L'atmosphère inquiétante est aussi liée au contexte historique choisi dans Blood. Cette histoire de vampires s'inscrit dans un décor d'omniprésence américaine représenté par une base militaire US en territoire japonais. En ce milieu des années 60, le pouvoir des Etats-Unis sur le Japon est énorme, suggéré par l'univers militaire américain et son déploiement de forces. Le bruit des avions à vous casser les oreilles, les mouvements de troupes, uniquement posés en tant que décors tout au long du film, témoignent de la présence envahissante des Etats-Unis. On ressent vite le malaise issu de cette occupation par les Etats-Unis, avec tout ce que cette situation implique, en particulier des rapports de domination. Dès la première scène, le personnage de la japonaise Saya est montrée comme prisonnière et non volontairement engagée aux côtés du gouvernement américain. Les menaces à l'encontre de la jeune fille sont bloquées sur les lèvres des agents américains. S'y ajoute aussi la manipulation, les autorités cherchant à cacher à la population la présence des vampires ; l'obscurité qui règne au-dehors, le jour qui n'apparaît qu'à travers les vitres des espaces clos, traduisent ce souci de masquer la réalité, et renforce le caractère oppressant de l'ambiance générale.

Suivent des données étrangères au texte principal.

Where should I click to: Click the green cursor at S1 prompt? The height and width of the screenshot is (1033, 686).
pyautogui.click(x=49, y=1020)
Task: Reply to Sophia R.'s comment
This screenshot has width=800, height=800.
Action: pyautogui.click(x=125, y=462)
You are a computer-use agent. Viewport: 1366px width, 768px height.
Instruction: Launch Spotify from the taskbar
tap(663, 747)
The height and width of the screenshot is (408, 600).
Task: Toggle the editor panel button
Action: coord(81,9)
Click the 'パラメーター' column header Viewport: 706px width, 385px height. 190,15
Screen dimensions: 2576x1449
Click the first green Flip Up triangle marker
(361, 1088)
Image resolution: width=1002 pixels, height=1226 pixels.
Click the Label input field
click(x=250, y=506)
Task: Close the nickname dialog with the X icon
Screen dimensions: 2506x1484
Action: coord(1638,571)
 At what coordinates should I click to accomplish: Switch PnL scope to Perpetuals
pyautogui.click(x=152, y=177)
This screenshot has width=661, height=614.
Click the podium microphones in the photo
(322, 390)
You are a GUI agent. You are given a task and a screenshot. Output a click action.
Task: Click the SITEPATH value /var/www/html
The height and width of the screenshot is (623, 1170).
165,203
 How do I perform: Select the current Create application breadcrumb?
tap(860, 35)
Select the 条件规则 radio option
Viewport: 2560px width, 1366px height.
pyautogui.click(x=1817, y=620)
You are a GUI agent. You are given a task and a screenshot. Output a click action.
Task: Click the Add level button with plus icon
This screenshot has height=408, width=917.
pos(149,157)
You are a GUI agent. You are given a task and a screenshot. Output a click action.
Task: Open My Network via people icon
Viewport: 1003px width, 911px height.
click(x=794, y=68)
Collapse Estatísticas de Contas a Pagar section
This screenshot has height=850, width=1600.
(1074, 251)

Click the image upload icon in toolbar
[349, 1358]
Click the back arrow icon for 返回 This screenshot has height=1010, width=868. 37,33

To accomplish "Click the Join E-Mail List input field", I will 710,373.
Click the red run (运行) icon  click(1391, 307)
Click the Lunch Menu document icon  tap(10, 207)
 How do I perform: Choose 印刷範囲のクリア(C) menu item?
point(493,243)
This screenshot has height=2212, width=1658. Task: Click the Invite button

L'approche de la guerre du Viêt-nam étant signalée dans le film, on devine derrière les ciels couverts de nuages pourpres que la mainmise des Etats-Unis sur l'Asie ne fait que commencer. On peut aussi y voir un autre sens, plus universel : celui de la fin d'une époque, le terrible conflit vietnamien apparaissant comme une sorte d'apocalypse. Le générique de fin, composé d'images "live" retravaillées de soldats, renforce cette impression de catastrophe à venir. Plus cyniquement, on peut voir dans le choix du lieu et du contexte une perche tendue au public américain...



Le film se termine sur ses images de militaires, a priori éloignées des premières séquences. C'est pourtant par cette tonalité finale oppressante que le film parvient à toucher, quand il y réussit, surmontant la froideur générale qui se dégage de l'ensemble. Restent la mise en scène souvent excellente, la beauté des images, et la moue énigmatique d'une jolie vampire.